250g vegetarian mutton (I used veggie land brand)
4 large pink shallots, sliced thinly
3-4 tsp chicken curry powder
1 tsp chili powder
1 tsp turmeric powder
1 sprig curry leaf
1 tsp ghee + 1 tbsp cooking oil
1 star anise (powdered , to add in the final stage of cooking)
To pound coarsely
2 shallots
3 nips garlic
1in ginger
1 tsp cumin seeds
1 tsp fennel seeds
Tempering
1 stick cinnamon
3 cloves
2 cardamom
2 sprigs curry leaves
8 red dried chilies (keep whole)
Method:
Cut each mutton pieces into 4 parts or smaller. In a wok, add in ghee and cooking oil,
Fry the cut mutton pieces in low flame until slightly fried. Dish out.

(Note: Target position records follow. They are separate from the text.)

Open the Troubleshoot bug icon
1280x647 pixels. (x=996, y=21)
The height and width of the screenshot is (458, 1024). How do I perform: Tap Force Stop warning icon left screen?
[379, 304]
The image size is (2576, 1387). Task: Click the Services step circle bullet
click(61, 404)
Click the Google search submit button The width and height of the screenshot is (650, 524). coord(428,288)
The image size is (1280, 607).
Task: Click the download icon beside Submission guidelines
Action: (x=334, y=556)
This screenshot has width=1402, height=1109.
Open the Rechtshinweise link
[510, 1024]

In the same wok, pour in 3 tbsp oil, add in the tempering ingredients, after a few stirs, add in thinly sliced shallots and saute until fragrant. Then add in pounded ingredients and stir fry for 2 mins.
Add in vegetarian mutton, top with all the powders. Stir quickly to combine the powders with the ingredients. Sprinkle some water and add salt to taste. Keep stirring until all the ingredients are well combined.
Finalize by throwing in the curry leaf and star anise powder. Give a few stirs and dish out. Serve as a side dish with rice.